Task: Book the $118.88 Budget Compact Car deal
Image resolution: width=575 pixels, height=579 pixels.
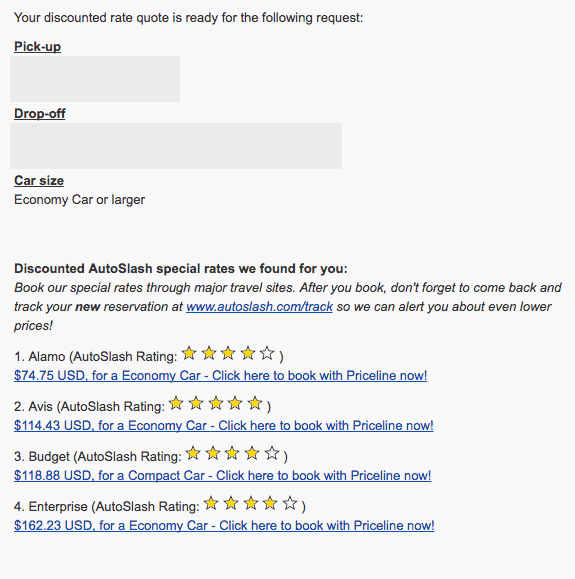Action: coord(222,476)
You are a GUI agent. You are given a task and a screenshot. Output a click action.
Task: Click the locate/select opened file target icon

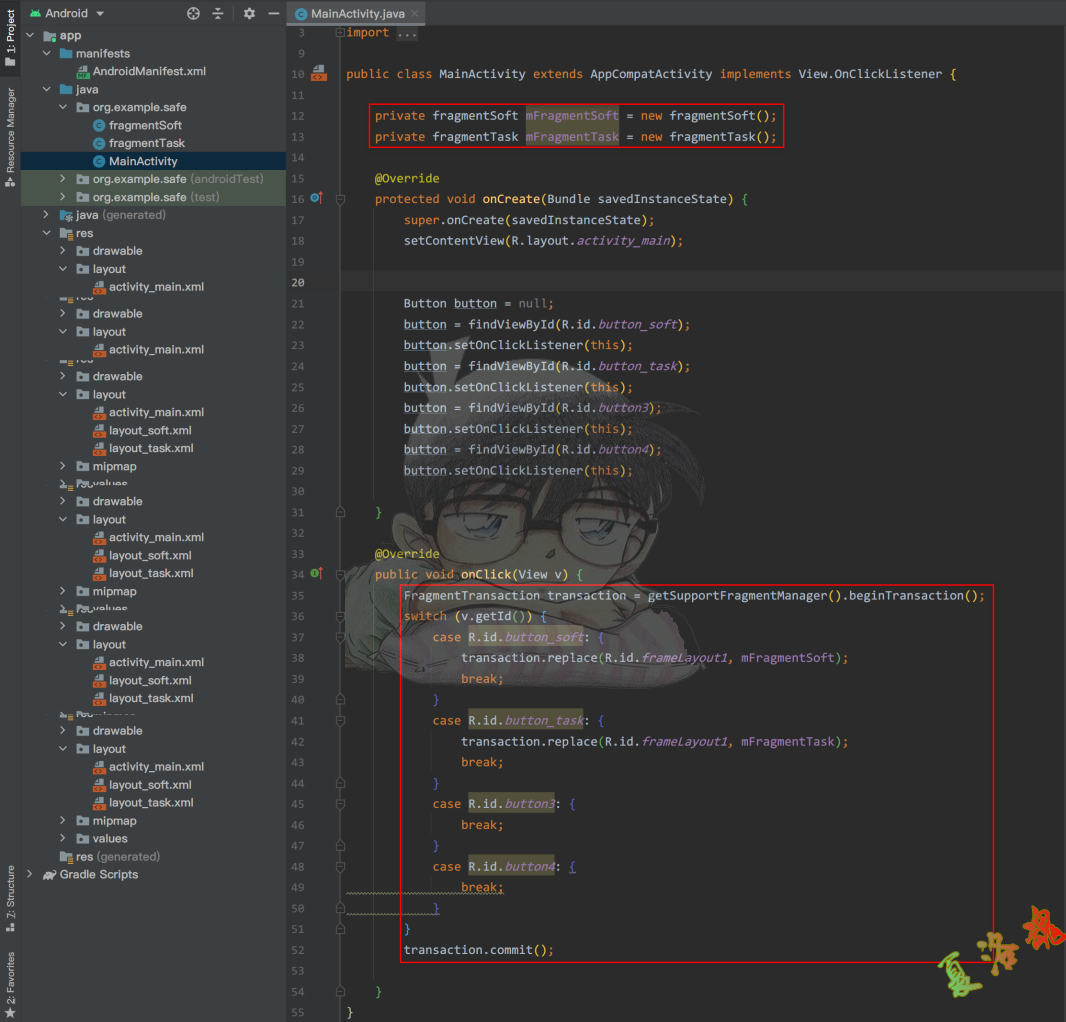194,13
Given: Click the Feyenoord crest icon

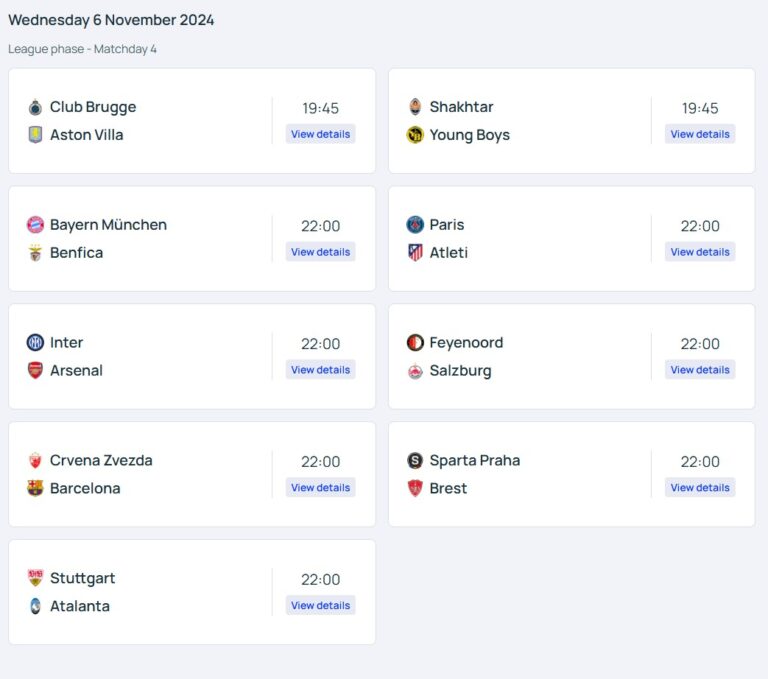Looking at the screenshot, I should pyautogui.click(x=415, y=343).
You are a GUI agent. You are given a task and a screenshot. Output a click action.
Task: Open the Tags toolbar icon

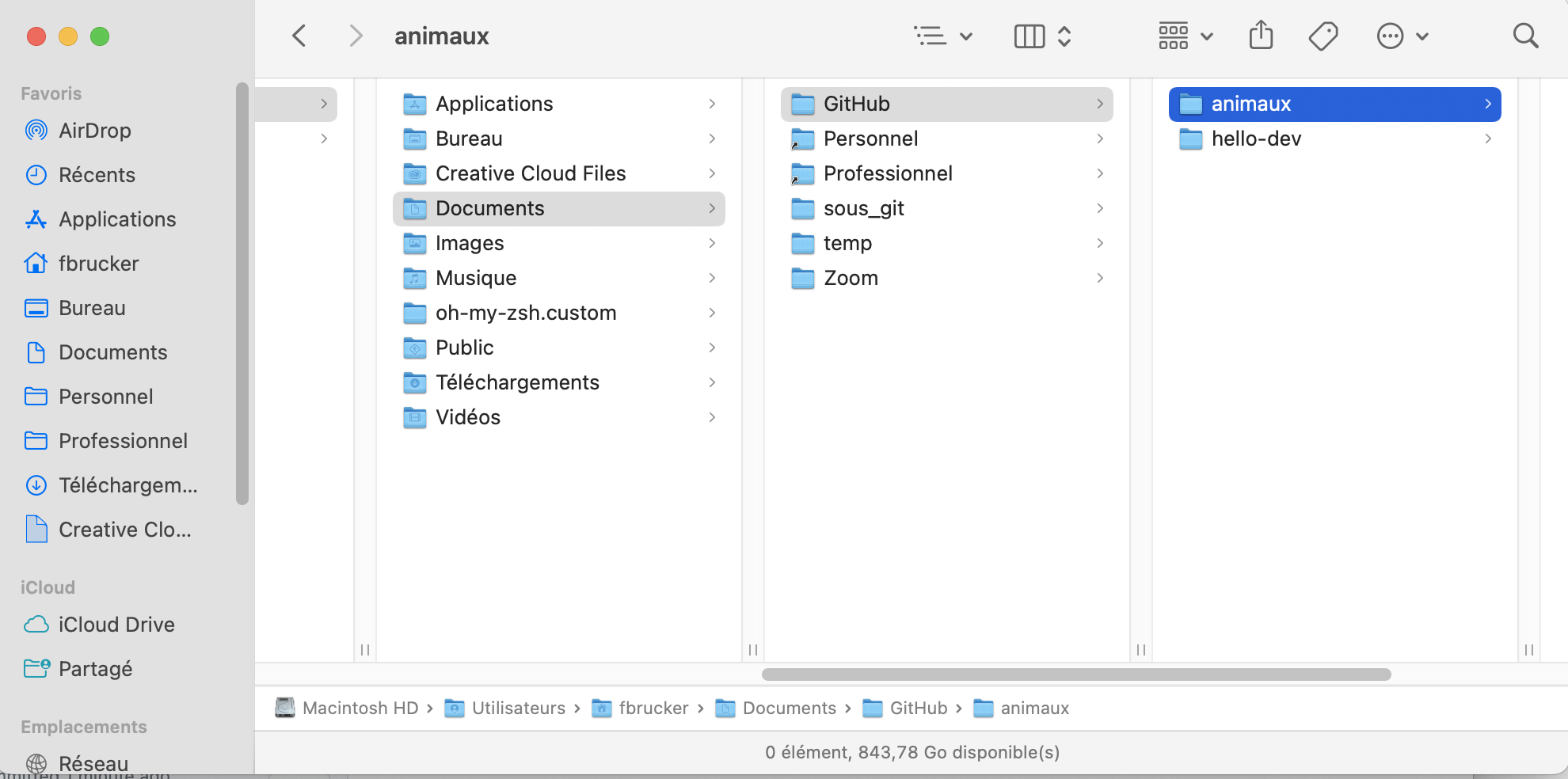pyautogui.click(x=1323, y=36)
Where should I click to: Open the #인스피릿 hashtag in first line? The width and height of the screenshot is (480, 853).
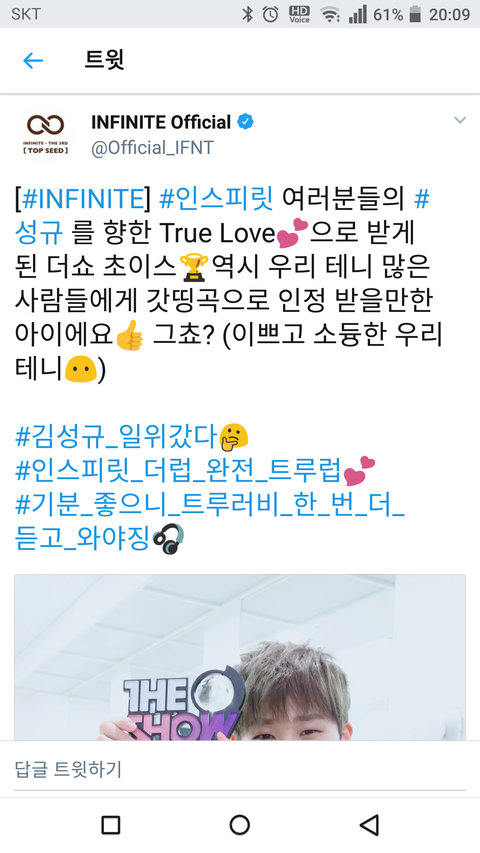[x=216, y=201]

# # # #

» **Instructions to follow**: Retype all of the listing word for word and skip the pictures.

» **Expected output**:
Task: Book the $118.88 Budget Compact Car deal
Image resolution: width=575 pixels, height=579 pixels.
Action: coord(222,476)
You are a GUI agent. You are given a task and a screenshot. Output a click action.
Task: Click the locate/select opened file target icon

194,13
Given: Click the Feyenoord crest icon

Looking at the screenshot, I should pyautogui.click(x=415, y=343).
You are a GUI agent. You are given a task and a screenshot. Output a click action.
Task: Open the Tags toolbar icon

pyautogui.click(x=1323, y=36)
Where should I click to: Open the #인스피릿 hashtag in first line? The width and height of the screenshot is (480, 853).
[x=216, y=201]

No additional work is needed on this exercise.